TIFF Bell Lightbox (350 King Street West)
Thursday, May 5, 11:00 a.m.
The ROM Theatre (100 Queen’s Park)
Sunday, May 8, 6:15 p.m
Innis Town Hall Theatre (2 Sussex Avenue)
Twenty-two-year-old Valya is a single mother working at a small Russian town’s local vodka factory. She lives with her mother, Tatiana, with whom she is in an ongoing feud about caring for her five-year-old son, who is passed off between them like a package. Despite ruthless mocking by the catty crew of women she works with, Valya dreams of becoming an actress in Moscow. Meanwhile, Tatiana has reconnected with an old flame who is looking to rekindle their romance after several decades apart. With Valya’s son to care for, one of the women must sacrifice the dream of changing her life.
Vodka Factory is incredibly bleak. It seems to be taken as a given that all women are trapped, with sex appeal as their only recourse, and all men are abusive alcoholics. These men are merely spectres in the film, where the repeated beatings-into-submission that take place are verbal, woman-on-woman affairs.

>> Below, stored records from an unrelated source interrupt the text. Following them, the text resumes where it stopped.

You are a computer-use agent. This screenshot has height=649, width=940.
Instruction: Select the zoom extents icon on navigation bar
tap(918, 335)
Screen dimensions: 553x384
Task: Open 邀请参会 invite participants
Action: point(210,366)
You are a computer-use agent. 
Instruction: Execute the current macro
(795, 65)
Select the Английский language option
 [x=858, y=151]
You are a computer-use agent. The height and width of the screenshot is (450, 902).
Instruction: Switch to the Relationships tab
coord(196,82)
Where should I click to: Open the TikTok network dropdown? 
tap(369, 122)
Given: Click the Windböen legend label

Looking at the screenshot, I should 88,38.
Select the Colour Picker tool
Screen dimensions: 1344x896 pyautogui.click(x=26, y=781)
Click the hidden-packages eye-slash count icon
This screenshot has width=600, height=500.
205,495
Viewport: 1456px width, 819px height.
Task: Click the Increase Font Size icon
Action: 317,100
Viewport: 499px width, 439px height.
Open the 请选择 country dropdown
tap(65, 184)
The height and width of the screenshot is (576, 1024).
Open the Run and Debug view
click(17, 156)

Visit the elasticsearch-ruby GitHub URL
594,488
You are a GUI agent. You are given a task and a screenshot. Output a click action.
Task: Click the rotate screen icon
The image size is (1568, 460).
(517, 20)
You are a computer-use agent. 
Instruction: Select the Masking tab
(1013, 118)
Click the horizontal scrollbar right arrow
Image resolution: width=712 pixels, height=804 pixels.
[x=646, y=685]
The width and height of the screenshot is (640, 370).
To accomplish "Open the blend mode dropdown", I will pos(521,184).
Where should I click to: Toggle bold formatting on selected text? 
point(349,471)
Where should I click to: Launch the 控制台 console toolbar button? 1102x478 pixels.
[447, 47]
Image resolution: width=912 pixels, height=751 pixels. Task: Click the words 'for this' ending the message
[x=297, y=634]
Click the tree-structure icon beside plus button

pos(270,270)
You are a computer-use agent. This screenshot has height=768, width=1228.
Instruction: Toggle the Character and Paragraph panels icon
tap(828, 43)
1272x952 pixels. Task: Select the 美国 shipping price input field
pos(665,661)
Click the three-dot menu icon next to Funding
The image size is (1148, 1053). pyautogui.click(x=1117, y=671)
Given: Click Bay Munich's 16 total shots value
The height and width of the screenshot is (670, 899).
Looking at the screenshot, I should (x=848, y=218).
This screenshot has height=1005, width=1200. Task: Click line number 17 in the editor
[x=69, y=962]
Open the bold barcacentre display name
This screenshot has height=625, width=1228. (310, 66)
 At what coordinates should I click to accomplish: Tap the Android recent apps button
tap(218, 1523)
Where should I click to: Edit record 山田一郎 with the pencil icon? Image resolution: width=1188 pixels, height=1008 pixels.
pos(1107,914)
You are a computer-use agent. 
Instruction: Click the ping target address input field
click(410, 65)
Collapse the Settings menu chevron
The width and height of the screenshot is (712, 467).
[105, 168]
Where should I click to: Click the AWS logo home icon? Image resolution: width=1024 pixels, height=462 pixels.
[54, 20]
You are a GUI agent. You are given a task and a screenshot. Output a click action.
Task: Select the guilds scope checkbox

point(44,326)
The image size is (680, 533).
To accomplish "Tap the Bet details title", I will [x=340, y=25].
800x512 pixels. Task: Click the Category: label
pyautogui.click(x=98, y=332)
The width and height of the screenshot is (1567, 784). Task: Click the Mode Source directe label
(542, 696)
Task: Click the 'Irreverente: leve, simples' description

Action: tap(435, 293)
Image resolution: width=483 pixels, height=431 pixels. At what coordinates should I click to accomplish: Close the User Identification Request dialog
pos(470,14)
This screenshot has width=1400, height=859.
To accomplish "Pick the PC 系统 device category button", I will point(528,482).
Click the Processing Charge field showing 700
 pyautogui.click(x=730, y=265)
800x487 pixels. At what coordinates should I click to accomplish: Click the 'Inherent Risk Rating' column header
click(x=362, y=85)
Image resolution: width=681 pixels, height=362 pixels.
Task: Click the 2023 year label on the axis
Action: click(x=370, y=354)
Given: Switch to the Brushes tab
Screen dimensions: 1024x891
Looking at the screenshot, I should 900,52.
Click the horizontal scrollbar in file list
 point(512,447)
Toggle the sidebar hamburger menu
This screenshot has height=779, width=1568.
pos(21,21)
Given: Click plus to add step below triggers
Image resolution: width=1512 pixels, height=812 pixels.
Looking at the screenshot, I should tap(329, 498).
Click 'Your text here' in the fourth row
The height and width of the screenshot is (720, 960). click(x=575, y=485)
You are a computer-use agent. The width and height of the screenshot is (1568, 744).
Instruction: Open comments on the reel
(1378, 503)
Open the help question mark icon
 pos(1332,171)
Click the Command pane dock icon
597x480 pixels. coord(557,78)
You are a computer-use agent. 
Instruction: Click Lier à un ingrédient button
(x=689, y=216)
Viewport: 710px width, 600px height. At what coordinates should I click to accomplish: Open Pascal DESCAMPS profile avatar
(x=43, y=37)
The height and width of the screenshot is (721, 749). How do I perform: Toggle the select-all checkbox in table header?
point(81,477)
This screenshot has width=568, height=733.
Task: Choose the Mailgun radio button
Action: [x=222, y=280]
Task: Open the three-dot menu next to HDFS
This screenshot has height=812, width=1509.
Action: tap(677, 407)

The camera’s seamless entry into its subjects’ lives should be the locus of the film’s intimacy, but instead it serves to keep the audience at bay. It just never feels like a documentary. The way that the subjects don’t seem to register the camera’s presence offers the same real-life-staged quality as, say, The Hills (with less cash and California sun, more poverty and muted Russian half-light). Vodka Factory has the makings of a good pathos-filled, melancholic yarn (so, let’s say The Hills crossed with a Dostoyevsky novel), but too often the viewer is taken out of the moment with questions like “But how did they get that shot?” and “Is this really happening?” The film also has poor subtitling: the dialogue reads too formal and stilted, and it’s often hard to tell who is speaking.